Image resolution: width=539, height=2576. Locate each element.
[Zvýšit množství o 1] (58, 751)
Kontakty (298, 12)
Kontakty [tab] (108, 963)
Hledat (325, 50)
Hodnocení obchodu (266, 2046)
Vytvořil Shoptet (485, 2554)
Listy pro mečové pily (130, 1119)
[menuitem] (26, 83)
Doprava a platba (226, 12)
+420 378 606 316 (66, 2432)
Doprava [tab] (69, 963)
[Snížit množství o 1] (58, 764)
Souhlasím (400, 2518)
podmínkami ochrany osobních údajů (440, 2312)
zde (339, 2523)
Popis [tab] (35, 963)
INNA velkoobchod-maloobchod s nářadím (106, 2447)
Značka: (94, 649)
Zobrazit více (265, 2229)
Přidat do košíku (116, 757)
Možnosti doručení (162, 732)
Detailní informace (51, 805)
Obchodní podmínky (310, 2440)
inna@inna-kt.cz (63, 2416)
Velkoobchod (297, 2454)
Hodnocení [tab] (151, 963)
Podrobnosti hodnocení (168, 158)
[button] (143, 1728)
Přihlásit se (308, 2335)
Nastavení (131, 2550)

--------------------------------------------------

:: Task brief ::
Scale the data above by 0.2: write out every line again, requests included, and multiply each coordinate in the answers by 0.2, rounding to whole numbers with halves going up.

:: Reply ::
Image resolution: width=539, height=2576. Locate each element.
[Zvýšit množství o 1] (12, 150)
Kontakty (60, 2)
Kontakty [tab] (22, 193)
Hledat (65, 10)
Hodnocení obchodu (53, 409)
Vytvořil Shoptet (97, 511)
Listy pro mečové pily (26, 224)
[menuitem] (5, 17)
Doprava a platba (45, 2)
+420 378 606 316 (13, 486)
Doprava [tab] (14, 193)
[Snížit množství o 1] (12, 153)
Souhlasím (80, 504)
podmínkami ochrany osobních údajů (88, 462)
zde (68, 505)
Popis [tab] (7, 193)
INNA velkoobchod-maloobchod s nářadím (21, 489)
Značka: (19, 130)
Zobrazit více (53, 446)
Přidat do košíku (23, 151)
Možnosti doručení (32, 146)
Detailní informace (10, 161)
Obchodní podmínky (62, 488)
inna@inna-kt.cz (13, 483)
Velkoobchod (59, 491)
Hodnocení [tab] (30, 193)
Podrobnosti hodnocení (34, 32)
[button] (29, 346)
Přihlásit se (62, 467)
Nastavení (26, 510)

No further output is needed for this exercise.